- **ACTION ITEM**: Determine the number of lines in the data that contain "computer". Answer with that number only.

- **EXERCISE INPUTS**:

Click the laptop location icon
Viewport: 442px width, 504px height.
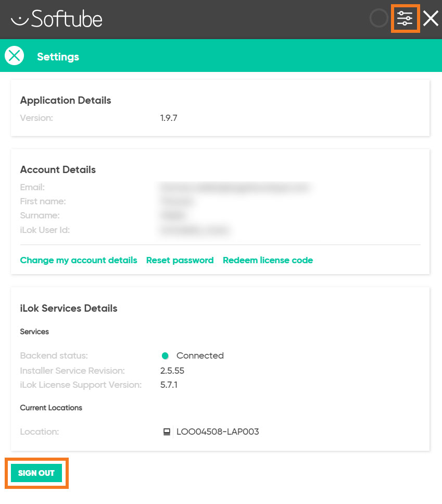pyautogui.click(x=167, y=432)
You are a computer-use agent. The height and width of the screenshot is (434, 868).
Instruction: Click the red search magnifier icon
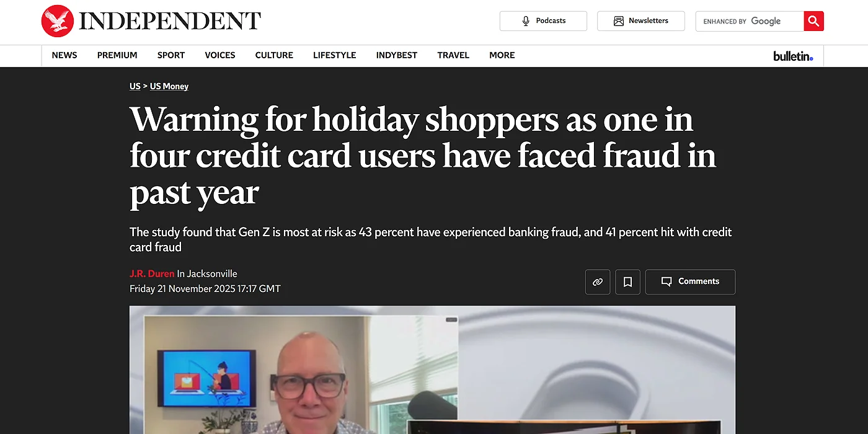click(813, 21)
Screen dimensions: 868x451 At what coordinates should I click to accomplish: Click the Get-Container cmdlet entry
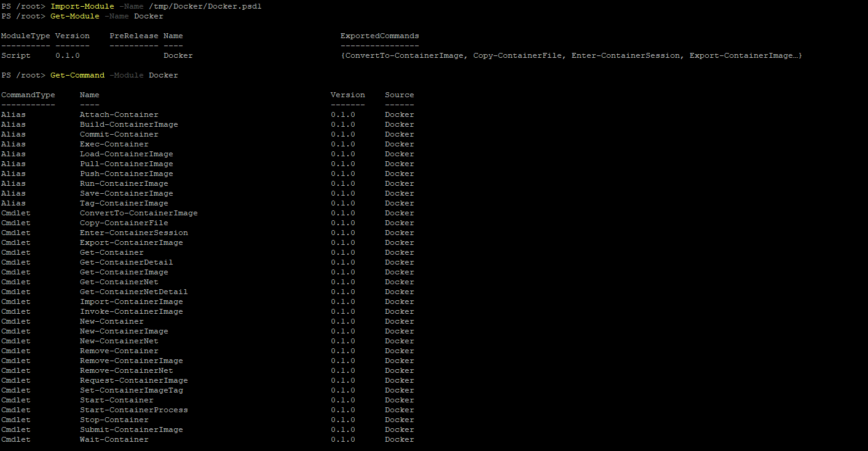[111, 252]
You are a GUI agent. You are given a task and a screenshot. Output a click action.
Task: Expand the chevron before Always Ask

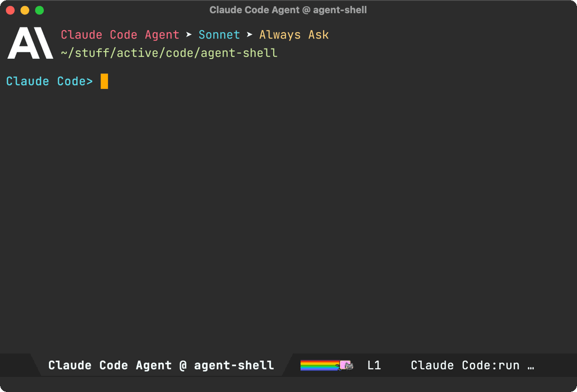249,34
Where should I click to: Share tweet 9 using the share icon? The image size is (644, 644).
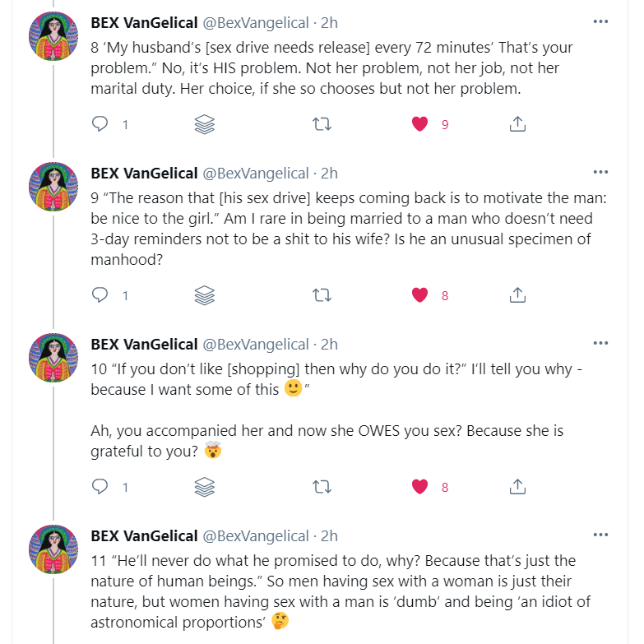coord(517,294)
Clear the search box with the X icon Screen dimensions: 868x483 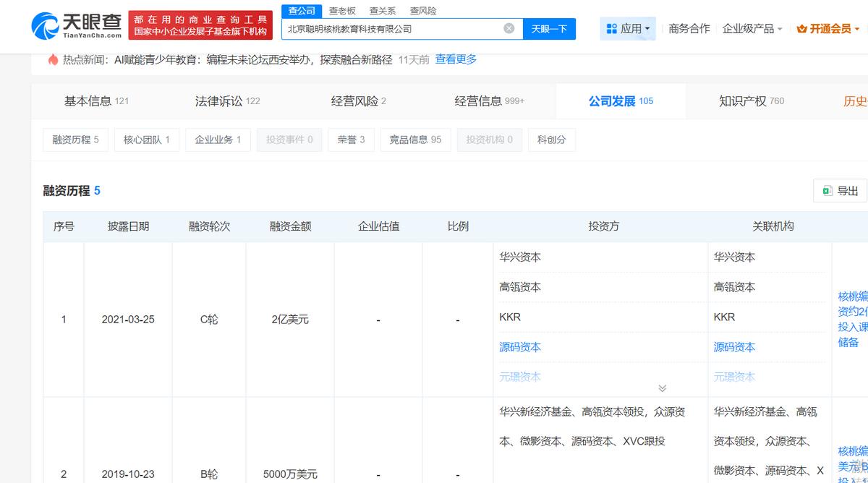pyautogui.click(x=509, y=29)
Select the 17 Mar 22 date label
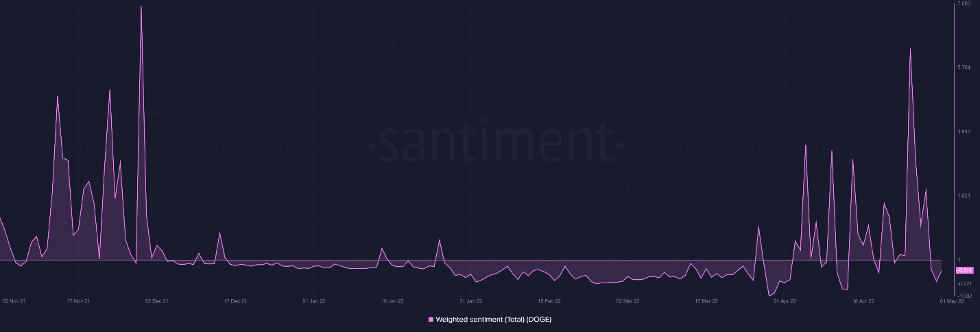The image size is (980, 332). pyautogui.click(x=706, y=300)
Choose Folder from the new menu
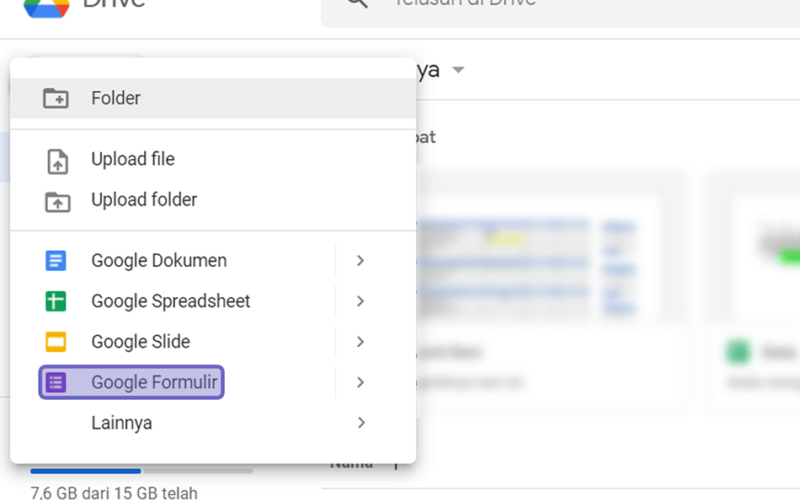800x500 pixels. point(213,98)
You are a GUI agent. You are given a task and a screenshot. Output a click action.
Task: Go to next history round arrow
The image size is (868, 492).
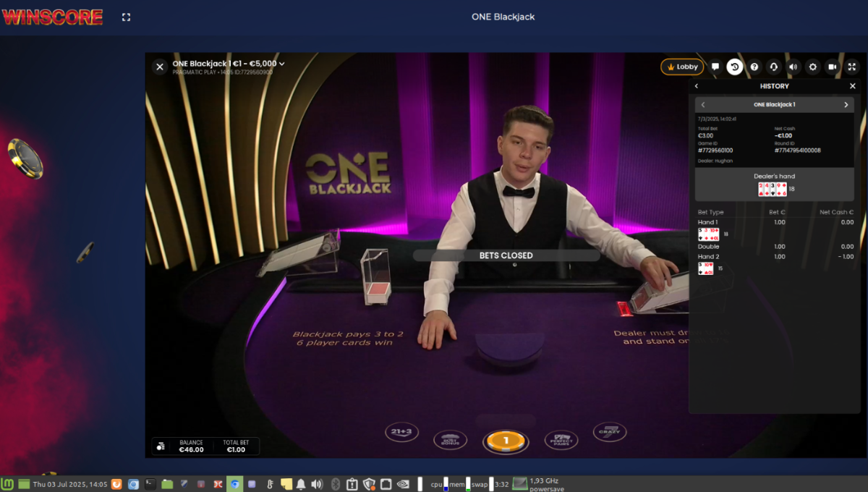tap(846, 105)
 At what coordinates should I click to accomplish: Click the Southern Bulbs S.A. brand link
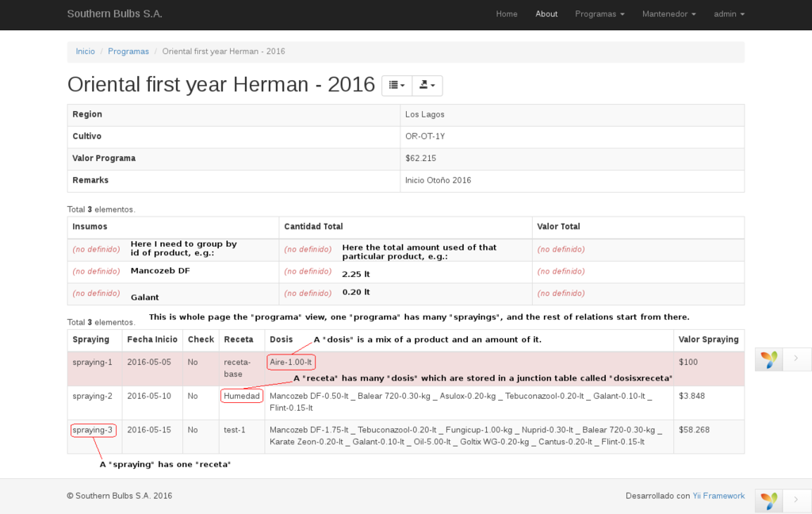pyautogui.click(x=116, y=14)
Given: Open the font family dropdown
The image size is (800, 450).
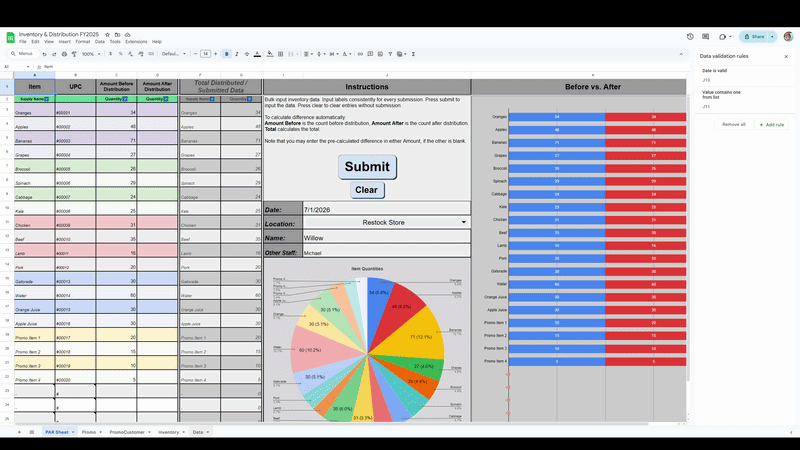Looking at the screenshot, I should pos(171,53).
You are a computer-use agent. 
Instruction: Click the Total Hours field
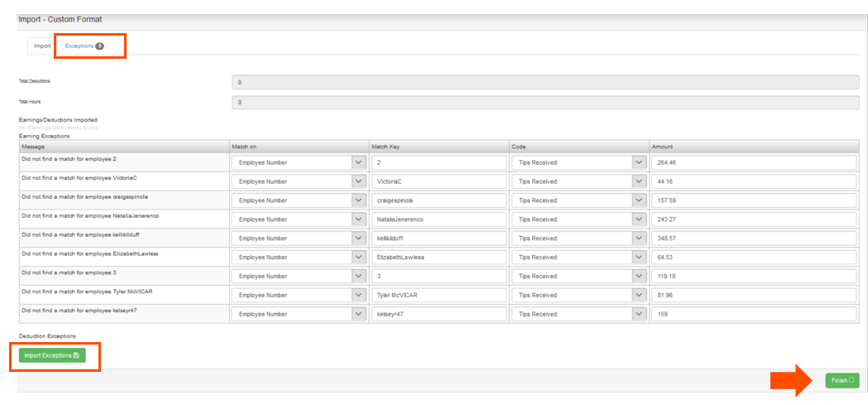547,103
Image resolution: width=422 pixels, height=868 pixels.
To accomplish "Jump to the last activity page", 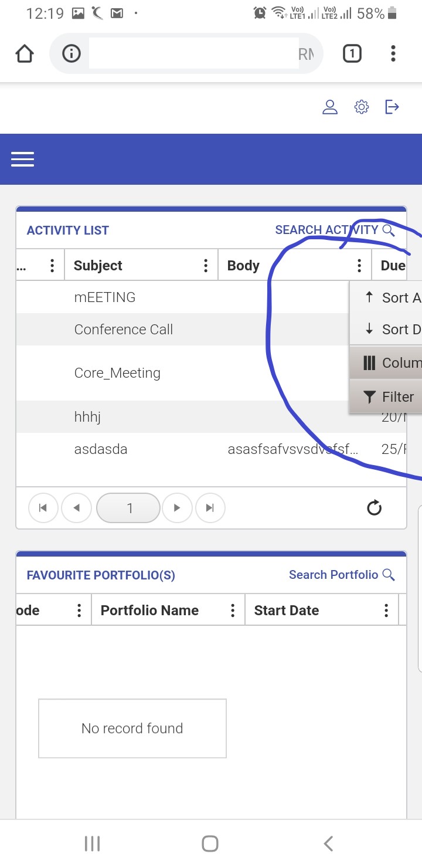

- **RESPONSE TO THIS EXERCISE**: 2